** start of Source material **
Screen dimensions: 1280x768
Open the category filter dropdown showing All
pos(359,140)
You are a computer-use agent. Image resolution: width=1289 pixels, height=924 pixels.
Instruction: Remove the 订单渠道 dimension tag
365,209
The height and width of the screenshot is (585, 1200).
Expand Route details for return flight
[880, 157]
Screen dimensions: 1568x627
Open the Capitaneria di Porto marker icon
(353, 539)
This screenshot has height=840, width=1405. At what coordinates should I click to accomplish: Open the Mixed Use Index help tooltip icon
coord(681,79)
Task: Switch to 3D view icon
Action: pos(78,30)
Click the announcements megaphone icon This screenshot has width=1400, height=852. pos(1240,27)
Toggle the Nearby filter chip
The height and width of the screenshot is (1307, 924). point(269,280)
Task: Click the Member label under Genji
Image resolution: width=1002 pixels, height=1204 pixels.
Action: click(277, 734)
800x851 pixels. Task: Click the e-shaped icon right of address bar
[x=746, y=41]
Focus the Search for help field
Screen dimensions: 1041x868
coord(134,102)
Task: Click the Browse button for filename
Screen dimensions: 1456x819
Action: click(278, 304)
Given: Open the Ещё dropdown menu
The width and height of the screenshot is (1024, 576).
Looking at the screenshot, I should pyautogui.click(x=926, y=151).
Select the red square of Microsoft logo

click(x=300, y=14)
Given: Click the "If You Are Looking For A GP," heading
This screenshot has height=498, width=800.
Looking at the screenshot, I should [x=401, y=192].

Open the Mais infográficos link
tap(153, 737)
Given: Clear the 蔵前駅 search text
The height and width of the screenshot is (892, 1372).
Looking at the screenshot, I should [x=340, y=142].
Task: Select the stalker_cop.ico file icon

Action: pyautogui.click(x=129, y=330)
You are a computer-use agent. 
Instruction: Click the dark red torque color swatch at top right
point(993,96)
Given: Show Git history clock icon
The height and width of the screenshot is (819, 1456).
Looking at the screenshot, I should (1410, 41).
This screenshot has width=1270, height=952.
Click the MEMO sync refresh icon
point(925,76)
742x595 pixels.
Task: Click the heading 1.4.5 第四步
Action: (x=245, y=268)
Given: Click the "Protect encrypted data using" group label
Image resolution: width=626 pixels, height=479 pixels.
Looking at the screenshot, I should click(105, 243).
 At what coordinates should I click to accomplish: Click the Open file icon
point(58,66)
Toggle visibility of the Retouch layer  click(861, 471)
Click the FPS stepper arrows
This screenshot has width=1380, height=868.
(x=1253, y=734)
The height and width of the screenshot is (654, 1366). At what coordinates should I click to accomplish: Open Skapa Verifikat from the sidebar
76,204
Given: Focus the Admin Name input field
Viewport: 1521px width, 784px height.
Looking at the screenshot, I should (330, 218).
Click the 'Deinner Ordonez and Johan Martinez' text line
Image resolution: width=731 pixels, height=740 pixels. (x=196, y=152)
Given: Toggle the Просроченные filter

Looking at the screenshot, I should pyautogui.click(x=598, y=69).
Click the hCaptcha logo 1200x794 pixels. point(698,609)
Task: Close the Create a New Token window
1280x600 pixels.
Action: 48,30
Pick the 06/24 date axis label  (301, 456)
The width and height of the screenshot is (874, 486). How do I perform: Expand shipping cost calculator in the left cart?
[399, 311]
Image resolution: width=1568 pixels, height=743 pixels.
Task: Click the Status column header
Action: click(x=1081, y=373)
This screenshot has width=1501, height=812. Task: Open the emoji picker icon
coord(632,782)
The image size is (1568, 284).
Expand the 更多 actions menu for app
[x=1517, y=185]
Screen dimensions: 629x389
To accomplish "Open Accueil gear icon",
** end of Source material **
What is asked: Reproduce the stored data above line for line, everything from the first line down to the line containing "tap(153, 737)", with both of those lines included.

Result for this task:
Screen dimensions: 1280x768
Open the category filter dropdown showing All
pos(359,140)
You are a computer-use agent. Image resolution: width=1289 pixels, height=924 pixels.
Instruction: Remove the 订单渠道 dimension tag
365,209
The height and width of the screenshot is (585, 1200).
Expand Route details for return flight
[880, 157]
Screen dimensions: 1568x627
Open the Capitaneria di Porto marker icon
(353, 539)
This screenshot has height=840, width=1405. At what coordinates should I click to accomplish: Open the Mixed Use Index help tooltip icon
coord(681,79)
Task: Switch to 3D view icon
Action: pos(78,30)
Click the announcements megaphone icon This screenshot has width=1400, height=852. pos(1240,27)
Toggle the Nearby filter chip
The height and width of the screenshot is (1307, 924). point(269,280)
Task: Click the Member label under Genji
Image resolution: width=1002 pixels, height=1204 pixels.
Action: click(277, 734)
800x851 pixels. Task: Click the e-shaped icon right of address bar
[x=746, y=41]
Focus the Search for help field
Screen dimensions: 1041x868
coord(134,102)
Task: Click the Browse button for filename
Screen dimensions: 1456x819
Action: click(278, 304)
Given: Open the Ещё dropdown menu
The width and height of the screenshot is (1024, 576).
Looking at the screenshot, I should pyautogui.click(x=926, y=151).
Select the red square of Microsoft logo

click(x=300, y=14)
Given: Click the "If You Are Looking For A GP," heading
This screenshot has height=498, width=800.
Looking at the screenshot, I should [x=401, y=192].

Open the Mais infográficos link
tap(153, 737)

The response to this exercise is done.